31/12/2025
PRESS RELEASE
Structure and Financial Implications of the Bank of Ghana’s Gold Operations:
Energy and Associates Ghana issues this statement to bring clarity to ongoing public discussion surrounding the Bank of Ghana’s gold activities and the reported financial losses associated with them. Our assessment is that much of the current debate fails to distinguish between two separate and deliberately structured gold supply chains operated by the central bank.
We note that the Bank of Ghana’s gold strategy is not a single, uniform operation. It is built around two distinct streams, each with its own policy purpose, risk profile and accounting treatment. Treating these streams as one inevitably produces a distorted picture of outcomes.

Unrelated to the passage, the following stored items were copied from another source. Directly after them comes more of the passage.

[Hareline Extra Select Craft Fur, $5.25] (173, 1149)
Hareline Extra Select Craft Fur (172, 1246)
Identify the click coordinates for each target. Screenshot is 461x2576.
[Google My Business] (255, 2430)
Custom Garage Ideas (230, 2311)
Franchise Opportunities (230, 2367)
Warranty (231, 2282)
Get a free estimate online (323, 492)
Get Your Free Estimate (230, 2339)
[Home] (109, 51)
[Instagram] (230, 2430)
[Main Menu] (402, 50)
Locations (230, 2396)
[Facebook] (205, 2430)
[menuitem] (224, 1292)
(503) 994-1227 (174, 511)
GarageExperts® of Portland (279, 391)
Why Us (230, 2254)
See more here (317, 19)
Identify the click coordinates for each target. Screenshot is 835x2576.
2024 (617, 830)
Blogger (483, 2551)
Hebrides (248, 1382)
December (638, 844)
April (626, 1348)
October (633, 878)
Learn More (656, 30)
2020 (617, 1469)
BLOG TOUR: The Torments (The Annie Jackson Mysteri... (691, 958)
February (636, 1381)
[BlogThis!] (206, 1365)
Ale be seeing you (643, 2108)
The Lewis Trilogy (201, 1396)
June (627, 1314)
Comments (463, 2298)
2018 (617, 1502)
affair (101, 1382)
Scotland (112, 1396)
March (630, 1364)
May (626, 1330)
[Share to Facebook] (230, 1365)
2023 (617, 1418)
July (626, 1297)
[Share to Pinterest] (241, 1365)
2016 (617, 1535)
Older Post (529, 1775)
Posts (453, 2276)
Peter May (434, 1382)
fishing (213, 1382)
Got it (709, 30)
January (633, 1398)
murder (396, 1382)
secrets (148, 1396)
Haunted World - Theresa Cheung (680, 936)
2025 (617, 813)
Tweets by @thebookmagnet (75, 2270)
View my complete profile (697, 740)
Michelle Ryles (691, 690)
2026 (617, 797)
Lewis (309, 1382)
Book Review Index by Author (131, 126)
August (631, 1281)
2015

The first stream is designed to support foreign exchange liquidity. Under this arrangement, the Bank of Ghana purchases unrefined gold doré from artisanal and small-scale miners through the Ghana Gold Board. This gold is not added to the country’s official reserves. It is sold on international markets to generate foreign exchange for market interventions, including support for oil importers and commercial banks. This activity is transactional, operates on high volumes and thin margins, and is exposed to short-term price movements and operational costs.
The second stream is dedicated to long-term reserve accumulation. Here, the Bank of Ghana acquires refined and certified gold from large-scale mining companies. The gold is processed by refineries accredited by the London Bullion Market Association and added directly to Ghana’s official gold reserves, currently estimated at about 40 tonnes. This gold is held as a strategic monetary asset and not intended for rapid trading.
When the reserve portfolio is properly considered, the financial position appears materially stronger than is often suggested. Based on prevailing global prices, we estimate the market value of Ghana’s reserve gold at approximately US$6.1 billion. Using a conservative average acquisition cost of about US$1,600 per ounce, the corresponding book value is roughly US$2.06 billion. This reflects substantial unrealised gains embedded in the reserve position.
While unrealised gains do not finance public spending, they significantly strengthen reserve adequacy, enhance collateral capacity and improve the central bank’s ability to support the currency through swaps and other liquidity instruments.
Against this background, we believe it is important to question the methodology behind the Fund’s reported US$214 million loss attributed to the Bank of Ghana’s gold activities. It remains unclear whether this figure reflects a full, disaggregated assessment of both gold streams or whether it is limited to realised trading outcomes from the forex-focused operations alone.
In our view, any credible evaluation must be based on a full-chain accounting approach that clearly separates artisanal and large-scale gold flows, tracks costs independently and recognises both realised trading results and unrealised reserve gains.
We emphasise that Ghana’s gold policy rests on two pillars: a tactical instrument for managing foreign exchange pressures and a strategic programme for building long-term monetary strength. Balanced analysis and informed public discourse must reflect both pillars if conclusions about gains or losses are to be fair, accurate, and useful.